All too frequently I have been called upon to obtain an injunction on behalf of a party who has been a victim of “repeat” violence or I have been asked to represent a person at an injunction hearing who has been accused of committing “repeat” violence. In Florida, we have three statutes that provide injunctions to prevent violence. Two of them, Florida Statutes 741.28 and 741.30, deal directly with “domestic violence” which is violence committed against someone who resides in the same household as another person such as husband or wife, or domestic partner. The other statute, §784.046 addresses “repeat” violence, “sexual” violence and “dating” violence by parties who do not necessarily reside in the same household. While one can assume the types of claims that are made in sexual violence and dating violence cases, “repeat” violence cases often arise out of disputes with one’s neighbors that escalate into physical confrontations. Sadly, more often than not the underlying dispute arises out of seemingly minor issue such as an overhanging tree branch or a fence that encroaches on the neighbor’s property.  I have never been retained to obtain, or defend against, an injunction in any case where domestic violence, sexual violence or dating violence has been alleged. This is certainly not to say that these types of violence do not occur. Instead, I suspect the reason for this is that the violence that is alleged in these types of cases is a crime and the victim is more apt to leave it up to the criminal justice system to address the wrong.

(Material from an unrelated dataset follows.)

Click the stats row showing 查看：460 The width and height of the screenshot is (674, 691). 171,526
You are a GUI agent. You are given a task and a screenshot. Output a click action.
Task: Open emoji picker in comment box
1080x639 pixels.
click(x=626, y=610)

“Violence” under the repeat violence statute is defined as “any assault, aggravated assault, battery, aggravated battery, sexual assault, sexual battery, stalking, aggravated stalking, kidnapping, or false imprisonment, or any criminal offense resulting in physical injury or death, by a person against any other person.” See §784.046(2). “Repeat violence” is defined as “two incidents of violence or stalking committed by the respondent, one of which must have been within 6 months of the filing of the petition for an injunction, which are directed against the petitioner or the petitioner’s immediate family member.” §784.046(1)(b), Fla. Stat. See also Levy v. Jacobs, 69 So.3d 403, 404 -405 (Fla.4th DCA 2011).  Stalking has been interpreted to mean “repeated acts of following or harassment.” Lukacs v. Luton, 982 So.2d 1217, 1219 (Fla. 1st DCA 2008); see also§784.048(2), Fla. Stat. (providing that a person who “willfully, maliciously, and repeatedly follows or harasses another person” commits the crime of stalking). Harassment is defined as a series of acts over a period of time “directed at a specific person that causes substantial emotional distress in such person and serves no legitimate purpose.” § 784.048(1)(a); Fla. Stat.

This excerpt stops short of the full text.